---- Dataset
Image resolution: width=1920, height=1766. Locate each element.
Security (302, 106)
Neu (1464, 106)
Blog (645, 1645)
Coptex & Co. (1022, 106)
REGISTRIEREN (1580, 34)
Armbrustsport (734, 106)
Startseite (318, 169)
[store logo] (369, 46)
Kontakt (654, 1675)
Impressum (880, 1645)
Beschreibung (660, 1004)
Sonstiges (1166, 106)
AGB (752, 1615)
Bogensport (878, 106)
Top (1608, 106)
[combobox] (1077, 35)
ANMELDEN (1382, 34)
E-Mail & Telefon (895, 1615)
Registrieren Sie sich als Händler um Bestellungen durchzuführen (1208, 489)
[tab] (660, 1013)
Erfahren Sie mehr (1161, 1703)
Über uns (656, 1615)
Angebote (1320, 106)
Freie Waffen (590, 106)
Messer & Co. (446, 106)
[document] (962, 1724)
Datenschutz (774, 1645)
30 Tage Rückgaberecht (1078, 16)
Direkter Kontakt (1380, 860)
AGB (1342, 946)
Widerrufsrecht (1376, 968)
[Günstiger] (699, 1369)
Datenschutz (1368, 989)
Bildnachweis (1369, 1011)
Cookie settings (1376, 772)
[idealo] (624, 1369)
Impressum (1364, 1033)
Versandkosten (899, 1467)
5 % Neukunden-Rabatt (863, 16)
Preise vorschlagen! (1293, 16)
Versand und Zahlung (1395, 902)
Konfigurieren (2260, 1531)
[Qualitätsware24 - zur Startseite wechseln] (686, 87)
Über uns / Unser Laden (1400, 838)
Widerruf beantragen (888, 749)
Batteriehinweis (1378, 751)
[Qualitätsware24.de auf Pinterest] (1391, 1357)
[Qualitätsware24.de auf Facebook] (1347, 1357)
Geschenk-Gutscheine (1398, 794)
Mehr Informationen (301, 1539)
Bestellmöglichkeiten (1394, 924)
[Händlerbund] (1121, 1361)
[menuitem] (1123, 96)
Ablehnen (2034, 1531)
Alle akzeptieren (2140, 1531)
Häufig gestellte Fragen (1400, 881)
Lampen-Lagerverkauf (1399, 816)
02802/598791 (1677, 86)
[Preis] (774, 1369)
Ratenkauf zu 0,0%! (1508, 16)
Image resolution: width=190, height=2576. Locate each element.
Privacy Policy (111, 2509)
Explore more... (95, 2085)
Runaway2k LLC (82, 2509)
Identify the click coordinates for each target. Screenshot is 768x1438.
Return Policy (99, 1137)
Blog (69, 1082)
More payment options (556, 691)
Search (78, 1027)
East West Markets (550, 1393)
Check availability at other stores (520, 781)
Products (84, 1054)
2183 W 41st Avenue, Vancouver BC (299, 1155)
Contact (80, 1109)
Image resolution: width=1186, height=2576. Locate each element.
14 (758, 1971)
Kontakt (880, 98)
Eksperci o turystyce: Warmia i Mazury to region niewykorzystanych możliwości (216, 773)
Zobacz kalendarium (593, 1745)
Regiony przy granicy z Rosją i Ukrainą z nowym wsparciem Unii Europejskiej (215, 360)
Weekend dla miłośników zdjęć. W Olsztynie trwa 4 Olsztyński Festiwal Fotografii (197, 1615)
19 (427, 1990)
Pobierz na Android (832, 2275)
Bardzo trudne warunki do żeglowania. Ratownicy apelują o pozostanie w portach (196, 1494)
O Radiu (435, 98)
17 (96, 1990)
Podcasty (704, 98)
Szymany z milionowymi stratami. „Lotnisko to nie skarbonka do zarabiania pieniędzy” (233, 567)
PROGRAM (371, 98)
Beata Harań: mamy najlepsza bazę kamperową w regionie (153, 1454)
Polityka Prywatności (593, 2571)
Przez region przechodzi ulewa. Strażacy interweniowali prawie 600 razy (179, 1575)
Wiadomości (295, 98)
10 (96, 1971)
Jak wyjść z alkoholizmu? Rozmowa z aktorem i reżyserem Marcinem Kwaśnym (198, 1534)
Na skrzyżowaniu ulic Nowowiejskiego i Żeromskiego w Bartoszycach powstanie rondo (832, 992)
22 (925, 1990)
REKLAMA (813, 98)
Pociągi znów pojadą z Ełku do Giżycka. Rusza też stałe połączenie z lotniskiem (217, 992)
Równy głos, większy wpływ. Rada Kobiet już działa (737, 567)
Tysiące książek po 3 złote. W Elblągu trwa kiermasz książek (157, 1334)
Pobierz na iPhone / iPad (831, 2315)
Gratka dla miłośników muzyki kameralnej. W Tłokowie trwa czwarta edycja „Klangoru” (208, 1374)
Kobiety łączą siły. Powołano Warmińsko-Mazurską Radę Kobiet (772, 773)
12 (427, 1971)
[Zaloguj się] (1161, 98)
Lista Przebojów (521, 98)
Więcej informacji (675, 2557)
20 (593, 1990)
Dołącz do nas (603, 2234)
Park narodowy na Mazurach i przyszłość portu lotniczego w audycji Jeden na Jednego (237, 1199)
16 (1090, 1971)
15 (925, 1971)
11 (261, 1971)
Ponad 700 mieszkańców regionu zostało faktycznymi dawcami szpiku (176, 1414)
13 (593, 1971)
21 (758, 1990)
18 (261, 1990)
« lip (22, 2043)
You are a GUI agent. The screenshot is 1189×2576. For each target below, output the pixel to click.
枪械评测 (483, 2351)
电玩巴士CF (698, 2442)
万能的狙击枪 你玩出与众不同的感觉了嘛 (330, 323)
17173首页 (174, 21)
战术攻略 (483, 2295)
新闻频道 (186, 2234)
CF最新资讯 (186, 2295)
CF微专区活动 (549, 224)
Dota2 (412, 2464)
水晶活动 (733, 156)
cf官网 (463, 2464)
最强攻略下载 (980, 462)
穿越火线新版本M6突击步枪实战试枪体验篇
--------
Exercise details =>
Write out every line of the records exactly.

The completed task =>
Image resolution: width=1920, height=1766. Locate each element.
Security (302, 106)
Neu (1464, 106)
Blog (645, 1645)
Coptex & Co. (1022, 106)
REGISTRIEREN (1580, 34)
Armbrustsport (734, 106)
Startseite (318, 169)
[store logo] (369, 46)
Kontakt (654, 1675)
Impressum (880, 1645)
Beschreibung (660, 1004)
Sonstiges (1166, 106)
AGB (752, 1615)
Bogensport (878, 106)
Top (1608, 106)
[combobox] (1077, 35)
ANMELDEN (1382, 34)
E-Mail & Telefon (895, 1615)
Registrieren Sie sich als Händler um Bestellungen durchzuführen (1208, 489)
[tab] (660, 1013)
Erfahren Sie mehr (1161, 1703)
Über uns (656, 1615)
Angebote (1320, 106)
Freie Waffen (590, 106)
Messer & Co. (446, 106)
[document] (962, 1724)
Datenschutz (774, 1645)
30 Tage Rückgaberecht (1078, 16)
Direkter Kontakt (1380, 860)
AGB (1342, 946)
Widerrufsrecht (1376, 968)
[Günstiger] (699, 1369)
Datenschutz (1368, 989)
Bildnachweis (1369, 1011)
Cookie settings (1376, 772)
[idealo] (624, 1369)
Impressum (1364, 1033)
Versandkosten (899, 1467)
5 % Neukunden-Rabatt (863, 16)
Preise vorschlagen! (1293, 16)
Versand und Zahlung (1395, 902)
Konfigurieren (2260, 1531)
[Qualitätsware24 - zur Startseite wechseln] (686, 87)
Über uns / Unser Laden (1400, 838)
Widerruf beantragen (888, 749)
Batteriehinweis (1378, 751)
[Qualitätsware24.de auf Pinterest] (1391, 1357)
[Qualitätsware24.de auf Facebook] (1347, 1357)
Geschenk-Gutscheine (1398, 794)
Mehr Informationen (301, 1539)
Bestellmöglichkeiten (1394, 924)
[Händlerbund] (1121, 1361)
[menuitem] (1123, 96)
Ablehnen (2034, 1531)
Alle akzeptieren (2140, 1531)
Häufig gestellte Fragen (1400, 881)
Lampen-Lagerverkauf (1399, 816)
02802/598791 (1677, 86)
[Preis] (774, 1369)
Ratenkauf zu 0,0%! (1508, 16)
Image resolution: width=190, height=2576. Locate each element.
Privacy Policy (111, 2509)
Explore more... (95, 2085)
Runaway2k LLC (82, 2509)
Identify the click coordinates for each target. Screenshot is 768x1438.
Return Policy (99, 1137)
Blog (69, 1082)
More payment options (556, 691)
Search (78, 1027)
East West Markets (550, 1393)
Check availability at other stores (520, 781)
Products (84, 1054)
2183 W 41st Avenue, Vancouver BC (299, 1155)
Contact (80, 1109)
Image resolution: width=1186, height=2576. Locate each element.
14 (758, 1971)
Kontakt (880, 98)
Eksperci o turystyce: Warmia i Mazury to region niewykorzystanych możliwości (216, 773)
Zobacz kalendarium (593, 1745)
Regiony przy granicy z Rosją i Ukrainą z nowym wsparciem Unii Europejskiej (215, 360)
Weekend dla miłośników zdjęć. W Olsztynie trwa 4 Olsztyński Festiwal Fotografii (197, 1615)
19 (427, 1990)
Pobierz na Android (832, 2275)
Bardzo trudne warunki do żeglowania. Ratownicy apelują o pozostanie w portach (196, 1494)
O Radiu (435, 98)
17 (96, 1990)
Podcasty (704, 98)
Szymany z milionowymi stratami. „Lotnisko to nie skarbonka do zarabiania pieniędzy” (233, 567)
PROGRAM (371, 98)
Beata Harań: mamy najlepsza bazę kamperową w regionie (153, 1454)
Polityka Prywatności (593, 2571)
Przez region przechodzi ulewa. Strażacy interweniowali prawie 600 razy (179, 1575)
Wiadomości (295, 98)
10 (96, 1971)
Jak wyjść z alkoholizmu? Rozmowa z aktorem i reżyserem Marcinem Kwaśnym (198, 1534)
Na skrzyżowaniu ulic Nowowiejskiego i Żeromskiego w Bartoszycach powstanie rondo (832, 992)
22 (925, 1990)
REKLAMA (813, 98)
Pociągi znów pojadą z Ełku do Giżycka. Rusza też stałe połączenie z lotniskiem (217, 992)
Równy głos, większy wpływ. Rada Kobiet już działa (737, 567)
Tysiące książek po 3 złote. W Elblągu trwa kiermasz książek (157, 1334)
Pobierz na iPhone / iPad (831, 2315)
Gratka dla miłośników muzyki kameralnej. W Tłokowie trwa czwarta edycja „Klangoru” (208, 1374)
Kobiety łączą siły. Powołano Warmińsko-Mazurską Radę Kobiet (772, 773)
12 (427, 1971)
[Zaloguj się] (1161, 98)
Lista Przebojów (521, 98)
Więcej informacji (675, 2557)
20 (593, 1990)
Dołącz do nas (603, 2234)
Park narodowy na Mazurach i przyszłość portu lotniczego w audycji Jeden na Jednego (237, 1199)
16 (1090, 1971)
15 (925, 1971)
11 (261, 1971)
Ponad 700 mieszkańców regionu zostało faktycznymi dawcami szpiku (176, 1414)
13 (593, 1971)
21 (758, 1990)
18 (261, 1990)
« lip (22, 2043)
You are a GUI agent. The screenshot is 1189×2576. For each target below, output the pixel to click.
枪械评测 (483, 2351)
电玩巴士CF (698, 2442)
万能的狙击枪 你玩出与众不同的感觉了嘛 (330, 323)
17173首页 (174, 21)
战术攻略 (483, 2295)
新闻频道 (186, 2234)
CF最新资讯 (186, 2295)
CF微专区活动 (549, 224)
Dota2 (412, 2464)
水晶活动 (733, 156)
cf官网 (463, 2464)
最强攻略下载 (980, 462)
穿越火线新版本M6突击步枪实战试枪体验篇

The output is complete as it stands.